YOUR TASK
Copy the lines of the material below exactly, starting at the line that contains "This screenshot has height=594, width=1136." and ending at the line that contains "point(222,97)", both included.

SUPPLIED DATA
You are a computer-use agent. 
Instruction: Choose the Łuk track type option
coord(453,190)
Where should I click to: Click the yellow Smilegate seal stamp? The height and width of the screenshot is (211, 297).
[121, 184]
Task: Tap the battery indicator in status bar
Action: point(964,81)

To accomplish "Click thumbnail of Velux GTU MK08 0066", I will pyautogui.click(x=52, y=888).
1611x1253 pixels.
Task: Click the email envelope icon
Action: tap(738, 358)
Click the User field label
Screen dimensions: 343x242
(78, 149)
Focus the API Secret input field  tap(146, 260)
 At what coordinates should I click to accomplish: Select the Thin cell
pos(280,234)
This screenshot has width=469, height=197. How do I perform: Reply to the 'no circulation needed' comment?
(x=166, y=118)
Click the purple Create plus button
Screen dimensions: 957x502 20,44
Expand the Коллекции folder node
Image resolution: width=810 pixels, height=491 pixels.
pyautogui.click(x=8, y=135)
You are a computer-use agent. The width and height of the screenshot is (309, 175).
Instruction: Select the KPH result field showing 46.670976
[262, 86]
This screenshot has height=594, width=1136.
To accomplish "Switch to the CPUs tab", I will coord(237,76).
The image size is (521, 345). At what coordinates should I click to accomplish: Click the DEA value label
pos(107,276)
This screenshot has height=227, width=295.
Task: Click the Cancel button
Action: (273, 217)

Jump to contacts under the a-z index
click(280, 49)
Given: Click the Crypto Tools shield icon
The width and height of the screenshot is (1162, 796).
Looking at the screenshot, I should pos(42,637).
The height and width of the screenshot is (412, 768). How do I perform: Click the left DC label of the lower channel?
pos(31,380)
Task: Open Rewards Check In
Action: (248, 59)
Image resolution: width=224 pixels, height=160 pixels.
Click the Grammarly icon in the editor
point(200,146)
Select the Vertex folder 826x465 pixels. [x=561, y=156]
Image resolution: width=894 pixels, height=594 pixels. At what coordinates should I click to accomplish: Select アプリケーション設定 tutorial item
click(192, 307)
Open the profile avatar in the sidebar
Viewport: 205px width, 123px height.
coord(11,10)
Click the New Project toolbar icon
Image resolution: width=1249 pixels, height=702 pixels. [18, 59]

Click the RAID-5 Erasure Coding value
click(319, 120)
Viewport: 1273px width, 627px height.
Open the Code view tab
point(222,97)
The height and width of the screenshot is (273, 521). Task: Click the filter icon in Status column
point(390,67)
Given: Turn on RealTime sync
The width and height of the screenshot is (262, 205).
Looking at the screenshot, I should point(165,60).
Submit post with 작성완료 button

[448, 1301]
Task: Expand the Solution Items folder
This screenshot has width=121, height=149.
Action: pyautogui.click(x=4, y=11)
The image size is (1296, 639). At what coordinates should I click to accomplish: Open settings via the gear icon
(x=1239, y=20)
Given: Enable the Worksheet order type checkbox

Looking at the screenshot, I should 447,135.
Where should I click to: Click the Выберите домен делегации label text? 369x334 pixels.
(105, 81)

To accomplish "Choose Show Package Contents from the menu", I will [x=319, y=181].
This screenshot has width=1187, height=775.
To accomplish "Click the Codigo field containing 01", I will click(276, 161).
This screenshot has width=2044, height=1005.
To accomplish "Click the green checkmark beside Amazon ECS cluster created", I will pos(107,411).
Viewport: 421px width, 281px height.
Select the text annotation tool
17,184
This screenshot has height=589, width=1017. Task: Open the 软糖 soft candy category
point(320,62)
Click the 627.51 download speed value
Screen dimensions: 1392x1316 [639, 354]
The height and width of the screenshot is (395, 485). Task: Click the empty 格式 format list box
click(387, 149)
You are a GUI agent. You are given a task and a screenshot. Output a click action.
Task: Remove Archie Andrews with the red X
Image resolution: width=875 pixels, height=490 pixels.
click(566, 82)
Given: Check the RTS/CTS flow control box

EXERCISE RESPONSE
This screenshot has height=594, width=1136.
To accomplish "Switch to the CPUs tab", I will coord(237,76).
The image size is (521, 345). At what coordinates should I click to accomplish: Click the DEA value label
pos(107,276)
This screenshot has height=227, width=295.
Task: Click the Cancel button
Action: (273, 217)

Jump to contacts under the a-z index
click(280, 49)
Given: Click the Crypto Tools shield icon
The width and height of the screenshot is (1162, 796).
Looking at the screenshot, I should pos(42,637).
The height and width of the screenshot is (412, 768). How do I perform: Click the left DC label of the lower channel?
pos(31,380)
Task: Open Rewards Check In
Action: (248, 59)
Image resolution: width=224 pixels, height=160 pixels.
Click the Grammarly icon in the editor
point(200,146)
Select the Vertex folder 826x465 pixels. [x=561, y=156]
Image resolution: width=894 pixels, height=594 pixels. At what coordinates should I click to accomplish: Select アプリケーション設定 tutorial item
click(192, 307)
Open the profile avatar in the sidebar
Viewport: 205px width, 123px height.
coord(11,10)
Click the New Project toolbar icon
Image resolution: width=1249 pixels, height=702 pixels. [18, 59]

Click the RAID-5 Erasure Coding value
click(319, 120)
Viewport: 1273px width, 627px height.
Open the Code view tab
point(222,97)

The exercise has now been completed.